A spat over African members’ quotas delayed the OPEC meeting by four days, and a decision was finally reached on Thursday. But after a review — pledged back in June after another fraught meeting — Angola has been handed a quota it doesn’t think is fair.
“We will produce above the quota determined by OPEC,” Angola’s OPEC governor Estevao Pedro said in an interview on Thursday. “It is not a matter of disobeying OPEC; we presented our position, and OPEC should take it into consideration.”
Angola, Africa’s second-largest crude producer, will produce 1.18 MMbpd from January, above the 1.11 MMbpd quota set out in the OPEC agreement on Thursday.
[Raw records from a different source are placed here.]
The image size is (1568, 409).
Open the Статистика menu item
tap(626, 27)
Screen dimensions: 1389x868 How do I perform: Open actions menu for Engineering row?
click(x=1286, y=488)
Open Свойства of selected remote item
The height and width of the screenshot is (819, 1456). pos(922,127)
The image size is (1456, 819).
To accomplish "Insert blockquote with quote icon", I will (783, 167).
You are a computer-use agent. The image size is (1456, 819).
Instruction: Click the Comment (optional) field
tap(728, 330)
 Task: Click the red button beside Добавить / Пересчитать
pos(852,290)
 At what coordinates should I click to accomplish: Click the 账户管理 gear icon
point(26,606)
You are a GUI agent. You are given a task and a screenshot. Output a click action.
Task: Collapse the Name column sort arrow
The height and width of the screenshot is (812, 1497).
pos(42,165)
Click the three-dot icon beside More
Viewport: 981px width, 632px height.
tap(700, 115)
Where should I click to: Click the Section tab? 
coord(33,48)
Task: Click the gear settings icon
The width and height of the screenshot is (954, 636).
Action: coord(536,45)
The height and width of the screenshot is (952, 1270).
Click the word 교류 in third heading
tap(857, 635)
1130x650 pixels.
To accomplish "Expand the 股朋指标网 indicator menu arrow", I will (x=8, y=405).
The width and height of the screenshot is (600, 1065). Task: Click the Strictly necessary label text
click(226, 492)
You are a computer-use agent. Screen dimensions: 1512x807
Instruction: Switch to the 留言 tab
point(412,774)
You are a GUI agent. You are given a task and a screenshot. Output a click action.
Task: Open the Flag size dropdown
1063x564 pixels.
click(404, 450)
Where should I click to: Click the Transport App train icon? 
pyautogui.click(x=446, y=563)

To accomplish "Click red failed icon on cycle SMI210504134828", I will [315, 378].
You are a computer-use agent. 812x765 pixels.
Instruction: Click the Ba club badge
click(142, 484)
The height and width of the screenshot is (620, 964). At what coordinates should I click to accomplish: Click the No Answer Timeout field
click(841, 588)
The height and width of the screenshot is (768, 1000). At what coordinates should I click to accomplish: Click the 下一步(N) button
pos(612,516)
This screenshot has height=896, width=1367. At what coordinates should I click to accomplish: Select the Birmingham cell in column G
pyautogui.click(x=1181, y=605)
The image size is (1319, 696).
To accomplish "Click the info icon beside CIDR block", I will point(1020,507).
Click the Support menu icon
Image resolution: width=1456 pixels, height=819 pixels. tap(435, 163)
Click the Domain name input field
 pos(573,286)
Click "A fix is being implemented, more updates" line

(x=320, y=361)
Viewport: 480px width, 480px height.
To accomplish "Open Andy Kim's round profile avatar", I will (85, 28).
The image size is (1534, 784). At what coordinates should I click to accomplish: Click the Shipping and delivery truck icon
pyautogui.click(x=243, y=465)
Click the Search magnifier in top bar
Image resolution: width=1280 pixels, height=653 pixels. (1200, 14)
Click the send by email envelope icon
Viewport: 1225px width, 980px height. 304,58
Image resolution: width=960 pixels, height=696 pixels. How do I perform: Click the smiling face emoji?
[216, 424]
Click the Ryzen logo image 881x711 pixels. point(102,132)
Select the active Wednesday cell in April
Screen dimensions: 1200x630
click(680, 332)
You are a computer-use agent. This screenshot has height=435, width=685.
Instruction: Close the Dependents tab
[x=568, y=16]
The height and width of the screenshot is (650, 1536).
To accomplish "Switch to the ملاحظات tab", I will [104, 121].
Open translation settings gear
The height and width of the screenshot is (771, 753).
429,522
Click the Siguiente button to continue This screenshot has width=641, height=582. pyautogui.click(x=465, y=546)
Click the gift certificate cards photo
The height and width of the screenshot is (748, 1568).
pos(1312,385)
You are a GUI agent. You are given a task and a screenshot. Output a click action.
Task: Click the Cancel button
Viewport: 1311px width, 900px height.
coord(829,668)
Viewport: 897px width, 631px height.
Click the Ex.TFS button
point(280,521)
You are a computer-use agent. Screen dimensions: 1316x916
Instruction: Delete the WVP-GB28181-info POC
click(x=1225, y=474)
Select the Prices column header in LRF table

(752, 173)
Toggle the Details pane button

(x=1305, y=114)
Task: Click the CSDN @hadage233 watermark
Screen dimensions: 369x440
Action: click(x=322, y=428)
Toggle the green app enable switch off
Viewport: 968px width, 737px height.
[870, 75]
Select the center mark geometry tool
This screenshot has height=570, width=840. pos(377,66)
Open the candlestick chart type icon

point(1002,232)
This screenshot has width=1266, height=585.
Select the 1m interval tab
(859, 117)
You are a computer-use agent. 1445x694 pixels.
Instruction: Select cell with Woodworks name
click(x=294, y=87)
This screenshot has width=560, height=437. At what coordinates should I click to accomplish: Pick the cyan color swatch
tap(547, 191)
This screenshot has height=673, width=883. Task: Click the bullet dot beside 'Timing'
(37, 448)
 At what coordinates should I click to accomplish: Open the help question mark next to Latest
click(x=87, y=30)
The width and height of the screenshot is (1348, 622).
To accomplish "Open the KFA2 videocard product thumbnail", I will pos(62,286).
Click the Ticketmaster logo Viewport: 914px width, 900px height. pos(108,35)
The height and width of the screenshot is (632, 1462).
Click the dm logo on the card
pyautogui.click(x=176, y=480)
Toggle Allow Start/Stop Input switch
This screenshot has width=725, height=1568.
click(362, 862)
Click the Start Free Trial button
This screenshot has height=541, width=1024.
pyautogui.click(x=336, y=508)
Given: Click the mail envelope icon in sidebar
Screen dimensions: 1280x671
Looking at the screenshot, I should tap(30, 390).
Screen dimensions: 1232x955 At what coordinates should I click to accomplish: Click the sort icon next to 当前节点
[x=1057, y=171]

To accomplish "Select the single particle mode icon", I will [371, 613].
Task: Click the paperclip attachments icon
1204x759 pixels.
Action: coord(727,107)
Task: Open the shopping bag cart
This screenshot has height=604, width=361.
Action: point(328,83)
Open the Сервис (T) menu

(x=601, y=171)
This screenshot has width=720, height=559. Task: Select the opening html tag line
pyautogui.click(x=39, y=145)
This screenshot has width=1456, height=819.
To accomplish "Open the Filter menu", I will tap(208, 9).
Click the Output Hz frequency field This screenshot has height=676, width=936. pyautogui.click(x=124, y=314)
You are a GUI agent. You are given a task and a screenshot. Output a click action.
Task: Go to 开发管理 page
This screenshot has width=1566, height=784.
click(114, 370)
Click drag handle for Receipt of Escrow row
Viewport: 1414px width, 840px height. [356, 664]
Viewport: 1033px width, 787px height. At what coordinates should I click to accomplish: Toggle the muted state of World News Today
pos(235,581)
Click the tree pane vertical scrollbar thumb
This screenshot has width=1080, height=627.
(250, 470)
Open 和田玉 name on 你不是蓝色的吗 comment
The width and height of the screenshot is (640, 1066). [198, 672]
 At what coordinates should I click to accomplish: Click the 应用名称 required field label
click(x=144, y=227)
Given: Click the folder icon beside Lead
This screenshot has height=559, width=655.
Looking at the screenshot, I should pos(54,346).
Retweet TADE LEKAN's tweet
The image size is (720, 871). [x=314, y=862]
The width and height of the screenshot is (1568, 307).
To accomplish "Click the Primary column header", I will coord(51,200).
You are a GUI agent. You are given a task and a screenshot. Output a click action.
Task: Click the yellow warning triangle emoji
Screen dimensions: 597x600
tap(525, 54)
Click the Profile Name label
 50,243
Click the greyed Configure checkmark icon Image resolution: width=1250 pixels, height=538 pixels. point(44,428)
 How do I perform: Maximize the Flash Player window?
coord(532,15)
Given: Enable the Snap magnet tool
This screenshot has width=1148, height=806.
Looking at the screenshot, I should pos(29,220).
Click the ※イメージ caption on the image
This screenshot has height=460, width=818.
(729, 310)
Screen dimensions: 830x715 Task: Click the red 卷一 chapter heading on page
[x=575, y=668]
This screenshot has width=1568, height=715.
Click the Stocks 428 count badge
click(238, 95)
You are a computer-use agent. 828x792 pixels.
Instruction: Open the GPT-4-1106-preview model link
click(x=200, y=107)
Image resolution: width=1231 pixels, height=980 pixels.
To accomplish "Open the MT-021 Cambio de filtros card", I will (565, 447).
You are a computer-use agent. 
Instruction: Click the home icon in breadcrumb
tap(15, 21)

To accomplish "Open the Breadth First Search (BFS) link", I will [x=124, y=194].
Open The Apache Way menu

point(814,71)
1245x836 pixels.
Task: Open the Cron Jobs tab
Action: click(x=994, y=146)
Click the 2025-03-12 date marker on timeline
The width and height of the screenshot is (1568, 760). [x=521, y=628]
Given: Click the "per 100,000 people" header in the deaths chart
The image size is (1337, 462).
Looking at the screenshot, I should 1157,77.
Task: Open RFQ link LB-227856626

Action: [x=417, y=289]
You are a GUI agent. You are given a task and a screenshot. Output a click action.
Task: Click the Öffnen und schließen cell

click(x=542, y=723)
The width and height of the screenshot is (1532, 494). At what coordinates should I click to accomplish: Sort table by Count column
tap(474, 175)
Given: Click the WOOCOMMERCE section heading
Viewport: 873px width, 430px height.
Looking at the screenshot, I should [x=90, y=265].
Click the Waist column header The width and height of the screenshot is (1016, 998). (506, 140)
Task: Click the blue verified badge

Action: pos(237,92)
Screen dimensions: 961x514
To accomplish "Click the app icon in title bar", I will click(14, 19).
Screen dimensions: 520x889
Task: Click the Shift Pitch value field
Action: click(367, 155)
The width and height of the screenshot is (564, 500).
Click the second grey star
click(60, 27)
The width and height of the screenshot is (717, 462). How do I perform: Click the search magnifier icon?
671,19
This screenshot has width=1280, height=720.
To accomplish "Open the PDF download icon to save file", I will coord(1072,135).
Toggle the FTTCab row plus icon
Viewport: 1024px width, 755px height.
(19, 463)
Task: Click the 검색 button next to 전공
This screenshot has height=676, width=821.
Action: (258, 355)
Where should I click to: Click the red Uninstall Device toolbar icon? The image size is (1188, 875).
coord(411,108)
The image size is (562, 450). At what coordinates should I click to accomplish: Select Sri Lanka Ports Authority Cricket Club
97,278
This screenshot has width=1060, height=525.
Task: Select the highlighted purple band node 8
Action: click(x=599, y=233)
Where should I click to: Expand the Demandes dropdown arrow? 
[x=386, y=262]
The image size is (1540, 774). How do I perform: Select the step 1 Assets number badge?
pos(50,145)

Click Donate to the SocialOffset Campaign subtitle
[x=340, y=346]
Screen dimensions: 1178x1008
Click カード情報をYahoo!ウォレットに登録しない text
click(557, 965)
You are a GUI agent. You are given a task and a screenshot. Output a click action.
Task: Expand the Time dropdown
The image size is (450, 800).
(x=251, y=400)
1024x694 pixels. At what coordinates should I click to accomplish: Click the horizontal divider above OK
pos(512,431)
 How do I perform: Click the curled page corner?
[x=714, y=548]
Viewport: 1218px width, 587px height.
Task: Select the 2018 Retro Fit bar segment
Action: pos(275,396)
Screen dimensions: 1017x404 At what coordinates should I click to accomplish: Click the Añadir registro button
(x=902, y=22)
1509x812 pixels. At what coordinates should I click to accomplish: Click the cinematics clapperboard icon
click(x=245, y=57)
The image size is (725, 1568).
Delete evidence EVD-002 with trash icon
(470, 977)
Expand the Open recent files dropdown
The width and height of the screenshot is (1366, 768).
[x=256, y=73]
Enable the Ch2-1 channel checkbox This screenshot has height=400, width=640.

In June, Angola, Congo and Nigeria were pushed by Saudi Energy Minister Prince Abdulaziz bin Salman to accept reduced output targets for 2024 that reflected their diminished production capabilities. The deal in June was only reached after the countries were promised a review. But the review reflected lower capacity — and as a result a lower quota.
Pedro said last week that the country would remain an OPEC member despite the dispute. On Thursday, he sounded less sure.
“The question of whether Angola remains in the OPEC is a decision at the highest level of authority,” he said.